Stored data
:::

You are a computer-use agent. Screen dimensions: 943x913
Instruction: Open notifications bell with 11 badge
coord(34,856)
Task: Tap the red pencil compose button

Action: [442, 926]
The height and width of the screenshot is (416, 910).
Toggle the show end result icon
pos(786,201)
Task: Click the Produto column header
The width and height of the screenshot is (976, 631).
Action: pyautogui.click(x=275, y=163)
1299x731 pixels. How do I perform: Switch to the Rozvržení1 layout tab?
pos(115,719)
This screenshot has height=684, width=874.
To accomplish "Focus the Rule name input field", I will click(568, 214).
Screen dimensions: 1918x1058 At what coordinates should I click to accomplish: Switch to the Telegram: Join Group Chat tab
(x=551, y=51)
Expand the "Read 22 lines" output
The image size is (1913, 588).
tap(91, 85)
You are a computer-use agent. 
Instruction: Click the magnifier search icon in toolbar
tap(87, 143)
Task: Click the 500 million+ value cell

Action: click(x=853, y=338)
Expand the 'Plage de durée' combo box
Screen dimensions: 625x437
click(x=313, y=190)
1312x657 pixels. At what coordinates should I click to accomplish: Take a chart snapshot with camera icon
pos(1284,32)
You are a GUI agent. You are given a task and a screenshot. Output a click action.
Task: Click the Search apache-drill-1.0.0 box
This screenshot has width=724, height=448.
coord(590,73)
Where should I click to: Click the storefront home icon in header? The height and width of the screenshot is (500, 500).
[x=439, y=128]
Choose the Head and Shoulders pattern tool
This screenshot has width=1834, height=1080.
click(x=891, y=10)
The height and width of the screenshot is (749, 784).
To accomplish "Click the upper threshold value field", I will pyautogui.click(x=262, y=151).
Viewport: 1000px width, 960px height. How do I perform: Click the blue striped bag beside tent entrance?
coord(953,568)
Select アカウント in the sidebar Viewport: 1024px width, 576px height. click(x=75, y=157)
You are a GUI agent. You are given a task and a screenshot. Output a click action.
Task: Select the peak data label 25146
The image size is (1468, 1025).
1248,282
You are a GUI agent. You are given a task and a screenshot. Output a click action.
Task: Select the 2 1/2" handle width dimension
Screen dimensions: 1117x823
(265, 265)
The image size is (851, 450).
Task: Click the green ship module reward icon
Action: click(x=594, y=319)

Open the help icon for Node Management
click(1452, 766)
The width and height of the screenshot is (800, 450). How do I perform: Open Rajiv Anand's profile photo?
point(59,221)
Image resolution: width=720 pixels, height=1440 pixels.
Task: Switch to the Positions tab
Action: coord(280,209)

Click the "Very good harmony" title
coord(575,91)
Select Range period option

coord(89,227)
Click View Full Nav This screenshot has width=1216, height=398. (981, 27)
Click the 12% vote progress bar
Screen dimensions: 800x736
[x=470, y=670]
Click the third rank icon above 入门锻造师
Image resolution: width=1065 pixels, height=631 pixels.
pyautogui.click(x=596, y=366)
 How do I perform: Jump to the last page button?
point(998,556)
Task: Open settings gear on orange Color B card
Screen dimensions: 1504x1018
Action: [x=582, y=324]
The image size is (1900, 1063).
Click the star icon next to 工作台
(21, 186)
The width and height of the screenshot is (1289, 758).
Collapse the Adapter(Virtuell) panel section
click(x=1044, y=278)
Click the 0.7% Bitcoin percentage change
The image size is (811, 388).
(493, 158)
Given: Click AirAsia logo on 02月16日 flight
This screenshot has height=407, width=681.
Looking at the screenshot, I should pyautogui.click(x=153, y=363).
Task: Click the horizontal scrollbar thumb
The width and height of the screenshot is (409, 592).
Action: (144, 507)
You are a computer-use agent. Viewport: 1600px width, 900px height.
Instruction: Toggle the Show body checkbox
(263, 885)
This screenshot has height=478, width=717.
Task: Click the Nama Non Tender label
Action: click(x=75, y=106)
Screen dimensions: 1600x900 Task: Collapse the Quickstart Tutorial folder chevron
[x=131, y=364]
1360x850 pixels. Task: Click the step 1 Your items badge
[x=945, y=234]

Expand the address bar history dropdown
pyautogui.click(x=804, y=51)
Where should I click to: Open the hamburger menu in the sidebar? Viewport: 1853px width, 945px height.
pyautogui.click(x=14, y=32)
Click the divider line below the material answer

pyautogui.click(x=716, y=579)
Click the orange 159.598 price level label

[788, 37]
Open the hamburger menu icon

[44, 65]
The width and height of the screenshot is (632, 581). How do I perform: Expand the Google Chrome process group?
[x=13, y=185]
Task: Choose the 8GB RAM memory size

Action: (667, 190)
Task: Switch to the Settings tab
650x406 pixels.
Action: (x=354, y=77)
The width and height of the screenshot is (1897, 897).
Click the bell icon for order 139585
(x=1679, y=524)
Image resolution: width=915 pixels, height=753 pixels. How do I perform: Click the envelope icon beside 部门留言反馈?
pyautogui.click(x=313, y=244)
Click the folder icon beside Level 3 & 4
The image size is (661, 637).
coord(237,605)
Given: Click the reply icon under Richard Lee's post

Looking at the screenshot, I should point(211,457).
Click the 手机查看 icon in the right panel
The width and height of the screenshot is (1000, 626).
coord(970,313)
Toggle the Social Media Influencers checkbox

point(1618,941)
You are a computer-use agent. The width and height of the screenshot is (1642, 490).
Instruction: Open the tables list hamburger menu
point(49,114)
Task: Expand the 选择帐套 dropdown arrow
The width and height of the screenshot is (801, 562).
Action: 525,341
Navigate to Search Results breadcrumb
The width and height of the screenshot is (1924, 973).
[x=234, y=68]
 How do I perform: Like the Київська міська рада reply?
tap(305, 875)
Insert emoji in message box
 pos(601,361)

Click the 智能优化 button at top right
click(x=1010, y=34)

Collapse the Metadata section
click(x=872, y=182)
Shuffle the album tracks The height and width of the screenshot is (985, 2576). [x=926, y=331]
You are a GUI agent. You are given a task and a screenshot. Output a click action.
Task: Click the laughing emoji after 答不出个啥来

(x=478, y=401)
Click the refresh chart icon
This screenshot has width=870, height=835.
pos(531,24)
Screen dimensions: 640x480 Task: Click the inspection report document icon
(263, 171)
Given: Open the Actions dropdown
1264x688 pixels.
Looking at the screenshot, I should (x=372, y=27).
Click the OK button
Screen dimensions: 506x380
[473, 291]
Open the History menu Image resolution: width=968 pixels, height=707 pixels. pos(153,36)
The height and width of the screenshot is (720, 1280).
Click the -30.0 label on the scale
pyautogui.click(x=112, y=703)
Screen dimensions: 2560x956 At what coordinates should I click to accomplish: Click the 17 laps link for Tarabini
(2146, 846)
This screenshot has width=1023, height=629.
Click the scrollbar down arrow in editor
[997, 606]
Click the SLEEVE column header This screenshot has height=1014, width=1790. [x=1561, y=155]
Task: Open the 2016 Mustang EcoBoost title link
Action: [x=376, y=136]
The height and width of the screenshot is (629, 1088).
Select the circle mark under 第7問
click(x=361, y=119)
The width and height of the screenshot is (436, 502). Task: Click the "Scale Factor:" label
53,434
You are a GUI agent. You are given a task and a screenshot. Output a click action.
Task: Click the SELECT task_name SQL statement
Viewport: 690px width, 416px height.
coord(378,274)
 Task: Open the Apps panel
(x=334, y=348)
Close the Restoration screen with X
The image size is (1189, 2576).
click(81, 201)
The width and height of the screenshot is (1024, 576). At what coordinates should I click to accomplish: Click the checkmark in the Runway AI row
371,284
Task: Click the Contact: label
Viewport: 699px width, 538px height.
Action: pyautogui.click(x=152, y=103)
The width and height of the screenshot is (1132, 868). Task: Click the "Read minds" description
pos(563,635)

:::

# Required action
Reproduce, please, every line of the records above without alteration.

# Completed task
You are a computer-use agent. Screen dimensions: 943x913
Instruction: Open notifications bell with 11 badge
coord(34,856)
Task: Tap the red pencil compose button

Action: [442, 926]
The height and width of the screenshot is (416, 910).
Toggle the show end result icon
pos(786,201)
Task: Click the Produto column header
The width and height of the screenshot is (976, 631).
Action: pyautogui.click(x=275, y=163)
1299x731 pixels. How do I perform: Switch to the Rozvržení1 layout tab?
pos(115,719)
This screenshot has height=684, width=874.
To accomplish "Focus the Rule name input field", I will click(568, 214).
Screen dimensions: 1918x1058 At what coordinates should I click to accomplish: Switch to the Telegram: Join Group Chat tab
(x=551, y=51)
Expand the "Read 22 lines" output
The image size is (1913, 588).
tap(91, 85)
You are a computer-use agent. 
Instruction: Click the magnifier search icon in toolbar
tap(87, 143)
Task: Click the 500 million+ value cell

Action: click(x=853, y=338)
Expand the 'Plage de durée' combo box
Screen dimensions: 625x437
click(x=313, y=190)
1312x657 pixels. At what coordinates should I click to accomplish: Take a chart snapshot with camera icon
pos(1284,32)
You are a GUI agent. You are given a task and a screenshot. Output a click action.
Task: Click the Search apache-drill-1.0.0 box
This screenshot has width=724, height=448.
coord(590,73)
Where should I click to: Click the storefront home icon in header? The height and width of the screenshot is (500, 500).
[x=439, y=128]
Choose the Head and Shoulders pattern tool
This screenshot has width=1834, height=1080.
click(x=891, y=10)
The height and width of the screenshot is (749, 784).
To accomplish "Click the upper threshold value field", I will pyautogui.click(x=262, y=151).
Viewport: 1000px width, 960px height. How do I perform: Click the blue striped bag beside tent entrance?
coord(953,568)
Select アカウント in the sidebar Viewport: 1024px width, 576px height. click(x=75, y=157)
You are a GUI agent. You are given a task and a screenshot. Output a click action.
Task: Select the peak data label 25146
The image size is (1468, 1025).
1248,282
You are a GUI agent. You are given a task and a screenshot. Output a click action.
Task: Select the 2 1/2" handle width dimension
Screen dimensions: 1117x823
(265, 265)
The image size is (851, 450).
Task: Click the green ship module reward icon
Action: click(x=594, y=319)

Open the help icon for Node Management
click(1452, 766)
The width and height of the screenshot is (800, 450). How do I perform: Open Rajiv Anand's profile photo?
point(59,221)
Image resolution: width=720 pixels, height=1440 pixels.
Task: Switch to the Positions tab
Action: coord(280,209)

Click the "Very good harmony" title
coord(575,91)
Select Range period option

coord(89,227)
Click View Full Nav This screenshot has width=1216, height=398. (981, 27)
Click the 12% vote progress bar
Screen dimensions: 800x736
[x=470, y=670]
Click the third rank icon above 入门锻造师
Image resolution: width=1065 pixels, height=631 pixels.
pyautogui.click(x=596, y=366)
 How do I perform: Jump to the last page button?
point(998,556)
Task: Open settings gear on orange Color B card
Screen dimensions: 1504x1018
Action: [x=582, y=324]
The image size is (1900, 1063).
Click the star icon next to 工作台
(21, 186)
The width and height of the screenshot is (1289, 758).
Collapse the Adapter(Virtuell) panel section
click(x=1044, y=278)
Click the 0.7% Bitcoin percentage change
The image size is (811, 388).
(493, 158)
Given: Click AirAsia logo on 02月16日 flight
This screenshot has height=407, width=681.
Looking at the screenshot, I should pyautogui.click(x=153, y=363).
Task: Click the horizontal scrollbar thumb
The width and height of the screenshot is (409, 592).
Action: (144, 507)
You are a computer-use agent. Viewport: 1600px width, 900px height.
Instruction: Toggle the Show body checkbox
(263, 885)
This screenshot has height=478, width=717.
Task: Click the Nama Non Tender label
Action: click(x=75, y=106)
Screen dimensions: 1600x900 Task: Collapse the Quickstart Tutorial folder chevron
[x=131, y=364]
1360x850 pixels. Task: Click the step 1 Your items badge
[x=945, y=234]

Expand the address bar history dropdown
pyautogui.click(x=804, y=51)
Where should I click to: Open the hamburger menu in the sidebar? Viewport: 1853px width, 945px height.
pyautogui.click(x=14, y=32)
Click the divider line below the material answer

pyautogui.click(x=716, y=579)
Click the orange 159.598 price level label

[788, 37]
Open the hamburger menu icon

[44, 65]
The width and height of the screenshot is (632, 581). How do I perform: Expand the Google Chrome process group?
[x=13, y=185]
Task: Choose the 8GB RAM memory size

Action: (667, 190)
Task: Switch to the Settings tab
650x406 pixels.
Action: (x=354, y=77)
The width and height of the screenshot is (1897, 897).
Click the bell icon for order 139585
(x=1679, y=524)
Image resolution: width=915 pixels, height=753 pixels. How do I perform: Click the envelope icon beside 部门留言反馈?
pyautogui.click(x=313, y=244)
Click the folder icon beside Level 3 & 4
The image size is (661, 637).
coord(237,605)
Given: Click the reply icon under Richard Lee's post

Looking at the screenshot, I should point(211,457).
Click the 手机查看 icon in the right panel
The width and height of the screenshot is (1000, 626).
coord(970,313)
Toggle the Social Media Influencers checkbox

point(1618,941)
You are a computer-use agent. The width and height of the screenshot is (1642, 490).
Instruction: Open the tables list hamburger menu
point(49,114)
Task: Expand the 选择帐套 dropdown arrow
The width and height of the screenshot is (801, 562).
Action: 525,341
Navigate to Search Results breadcrumb
The width and height of the screenshot is (1924, 973).
[x=234, y=68]
 How do I perform: Like the Київська міська рада reply?
tap(305, 875)
Insert emoji in message box
 pos(601,361)

Click the 智能优化 button at top right
click(x=1010, y=34)

Collapse the Metadata section
click(x=872, y=182)
Shuffle the album tracks The height and width of the screenshot is (985, 2576). [x=926, y=331]
You are a GUI agent. You are given a task and a screenshot. Output a click action.
Task: Click the laughing emoji after 答不出个啥来

(x=478, y=401)
Click the refresh chart icon
This screenshot has width=870, height=835.
pos(531,24)
Screen dimensions: 640x480 Task: Click the inspection report document icon
(263, 171)
Given: Open the Actions dropdown
1264x688 pixels.
Looking at the screenshot, I should (x=372, y=27).
Click the OK button
Screen dimensions: 506x380
[473, 291]
Open the History menu Image resolution: width=968 pixels, height=707 pixels. pos(153,36)
The height and width of the screenshot is (720, 1280).
Click the -30.0 label on the scale
pyautogui.click(x=112, y=703)
Screen dimensions: 2560x956 At what coordinates should I click to accomplish: Click the 17 laps link for Tarabini
(2146, 846)
This screenshot has width=1023, height=629.
Click the scrollbar down arrow in editor
[997, 606]
Click the SLEEVE column header This screenshot has height=1014, width=1790. [x=1561, y=155]
Task: Open the 2016 Mustang EcoBoost title link
Action: [x=376, y=136]
The height and width of the screenshot is (629, 1088).
Select the circle mark under 第7問
click(x=361, y=119)
The width and height of the screenshot is (436, 502). Task: Click the "Scale Factor:" label
53,434
You are a GUI agent. You are given a task and a screenshot. Output a click action.
Task: Click the SELECT task_name SQL statement
Viewport: 690px width, 416px height.
coord(378,274)
 Task: Open the Apps panel
(x=334, y=348)
Close the Restoration screen with X
The image size is (1189, 2576).
click(81, 201)
The width and height of the screenshot is (1024, 576). At what coordinates should I click to accomplish: Click the checkmark in the Runway AI row
371,284
Task: Click the Contact: label
Viewport: 699px width, 538px height.
Action: pyautogui.click(x=152, y=103)
The width and height of the screenshot is (1132, 868). Task: Click the "Read minds" description
pos(563,635)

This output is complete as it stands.